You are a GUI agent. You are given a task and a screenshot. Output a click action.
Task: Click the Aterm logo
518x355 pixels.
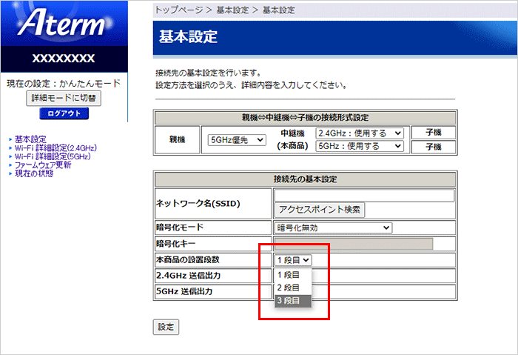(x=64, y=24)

*****

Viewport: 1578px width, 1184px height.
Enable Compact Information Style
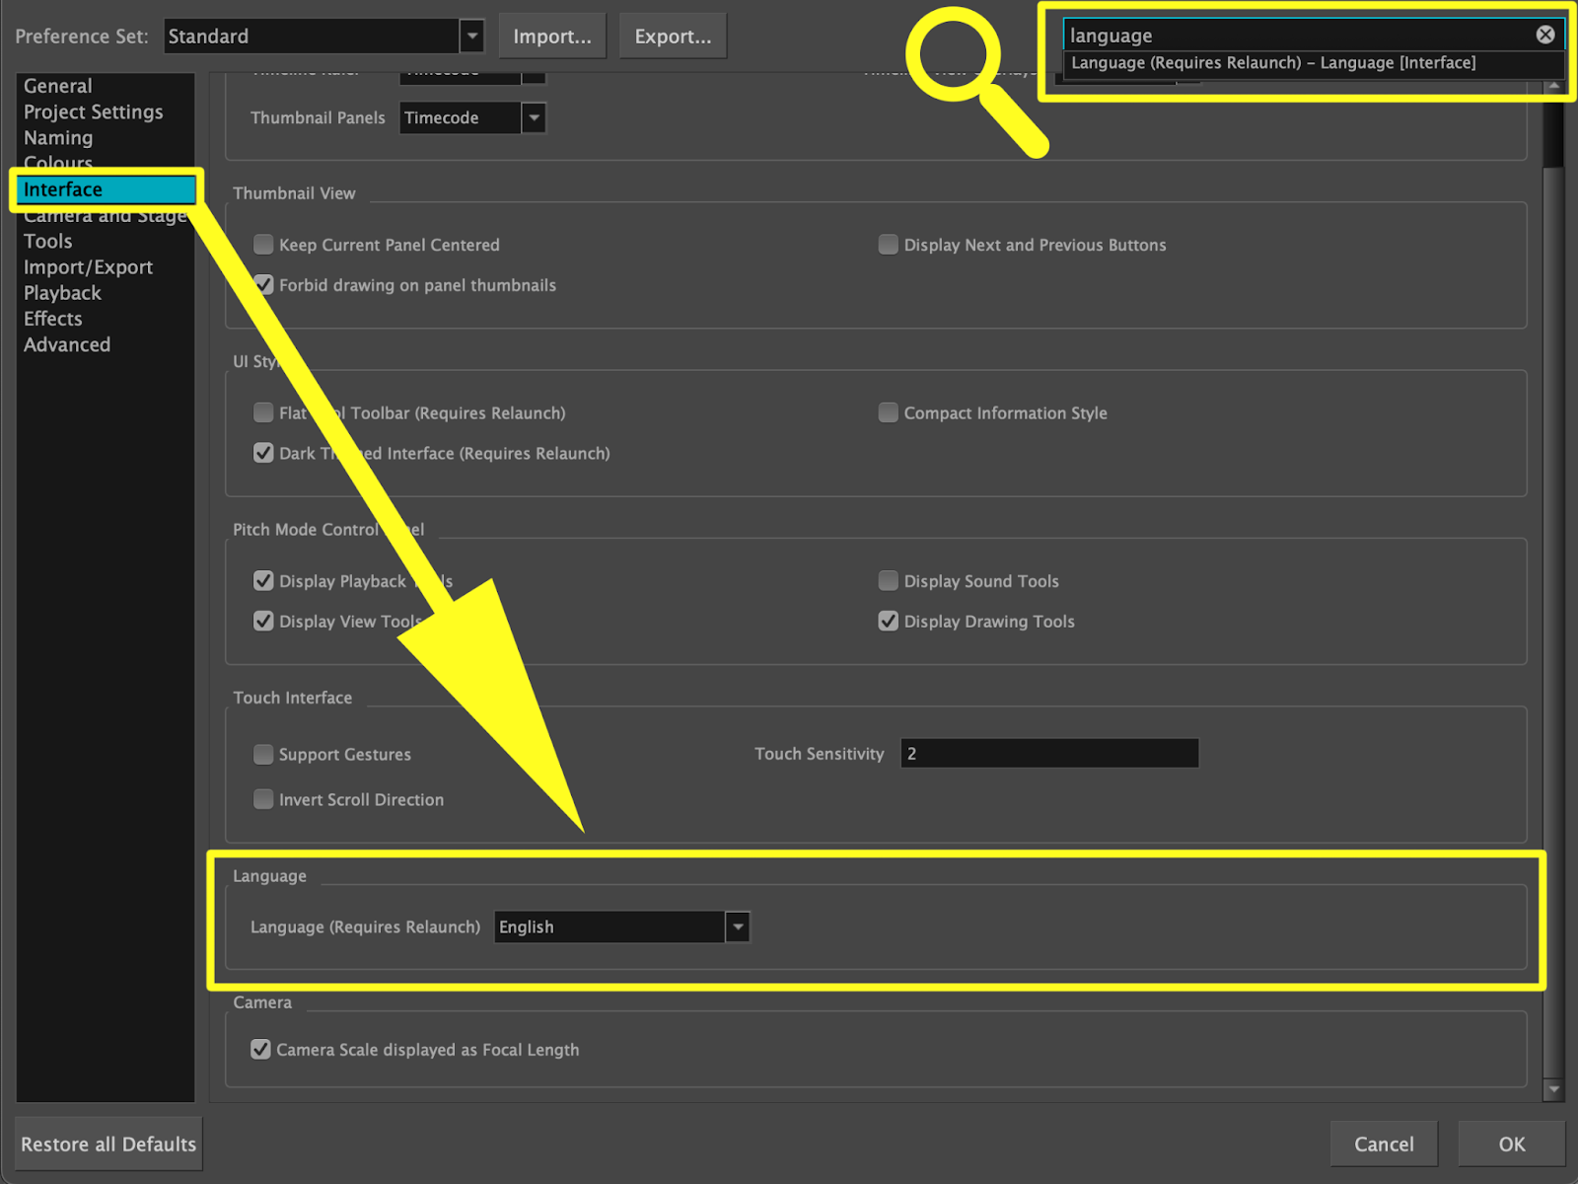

*****

EXERCISE -
Among the records above, repeat exactly the line with "Viewport: 1578px width, 1184px height.", the line with "Enable Compact Information Style", and every line in between, and only those.

EXERCISE OUTPUT -
Viewport: 1578px width, 1184px height.
Enable Compact Information Style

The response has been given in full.